#### Directive
Extend the martial arts book reviews past their last line with a review of the next book listed.

For any martial arts person who likes to argue the "what ifs" (what if the Chinese army had gone to the Americas?), Diamond shows the "what happened and why."
The Unfettered
Mind
by Takuan Soho, translated by William Scott Wilson. Kodansha International Ltd.,
Tokyo, Japan. c. 1986. 104 pages, hardcover. ISBN# 4-7700-1276-4.
Zen Buddhism has influenced modern martial Ways greatly, and one of the great historical figures of Zen Buddhism in Japan was Takuan (who is supposed to have invented the pickled radish dish bearing his name). Takuan lived from 1573-1645. He became master of the Daitokuji Temple in Kyoto, and was banished by the shogunate for a while for his outspokenness, but eventually was pardoned, and became a trusted advisor of the third Tokugawa shogun, Iemitsu. In close contact with Iemitsu, Takuan had occasion to discuss matters pertaining to Zen and swordsmanship with Yagyu Munenori, the headmaster of the Yagyu Shinkage-ryu school of swordsmanship in Edo. Munenori rose from being a martial arts instructor to the shogun family to become soh-metsuke, or overseer of the daimyo lords. Takuan had a great influence on Munenori, and two essays in the book are letters to Munenori regarding swordsmanship. These are the Fudochishinmyoroku and the Taiaki. The final essay, Reiroshu, are like the other two in that they take swordsmanship beyond mere technical matters and admonishes the reader to seek a higher, spiritual purpose in training. Wilson does an excellent job of translating what must have been very difficult passages into understandable, colloquial English.
Quote:
"All men are equipped with this sharp Sword Taia, and in each one it is
perfectly complete. This means that the famous Sword Taia, which no blade under
heaven can parry, is not imparted just to other men. Everyone, without exception,
is equipped with it, it is inadequate for no one, and it is perfect entire.
"This is a matter of the mind. This mind was not born with your birth and will not die with your death. . ."
The Western
Way of War: Infantry Battle in Classical Greece
by Victor Davis Hanson. Oxford University Press, c. 1989. 246 pages, paperback.
ISBN# 0-19-506588-3. $10.95.

[Rows excerpted from a collection]
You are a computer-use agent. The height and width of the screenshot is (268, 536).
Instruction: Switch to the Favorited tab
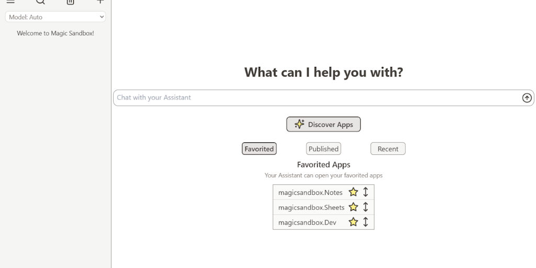click(259, 149)
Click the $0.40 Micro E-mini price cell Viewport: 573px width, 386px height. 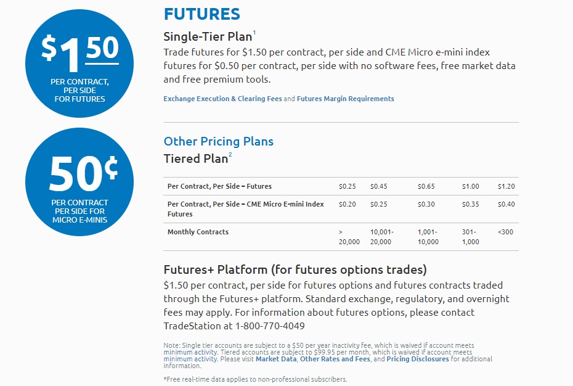pos(506,204)
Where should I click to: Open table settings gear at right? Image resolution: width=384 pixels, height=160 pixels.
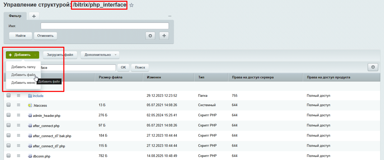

#### Response
Although Furyu the Budo Journal discusses primarily Japanese martial arts and culture, it is important for serious students of the martial arts to have an understanding of the general history and context of martial cultures in the world, and how they have affected our own societies for good and bad. Hanson, in the tradition of insightful writers of war like John Keegan, gives a valuable look at the origins of Western concepts of continental warfare, which not only affected the West, but much of modern Asia as well. He discusses the Greek concepts of combat and war as the beginnings of Western warfare. Hanson hypothesizes that the Greeks, among all the ancient peoples, conceived of a kind of war that would be short and decisive due to the nature of their citizen farmers, who needed to return to their fields and cities soon after armed conflicts. Thus arose the concept of decisive, massive, devastating and short warfare, and the nature of hoplitic combat.
That it was the right as well as the responsibility of free men to serve in their city's army led, Hanson says, to notions of Western democracy, and so our very foundations of modern society is based, in part, on the bearing of arms and voluntary military service. Greek ideals of citizenship, nobility, and community service all have resonance in the battlefield of the Greeks.
Hanson is hardly a dry academic in his writing. Based on his research, he gives a graphic account of what combat must have been like for the average soldier, and it is horrifying in its brutality. Yet how did such a society, which developed such a notion of total warfare, also be so full of thinkers so as to jump start all of Western culture? The two go hand in hand, Hanson says, and he offers a great deal of food for thought for the part-time philosopher, soldier, or martial artist among us. To what extent can we modify and control the impulse to wage war in ourselves and in society? How deeply ingrained are our notions of conflict, and is there a way out of the cycle of war? Hanson writes:
"The daylight collision of armed soldiers was originally for the Greeks a grim resolution to have the fighting done quickly and effectively with a minimum of fatalities, not a romantic stage to showcase brave resolve. But any nuclear conflict would of course be final and induce the end of civilization as we have known it. It is fearsome to think that Americans A(who alone have employed the nuclear bomb in wartime use) could claim a heroic purpose in such a scenario. How can there be satisfaction on our part if we have led ourselves to our final slaughter?..."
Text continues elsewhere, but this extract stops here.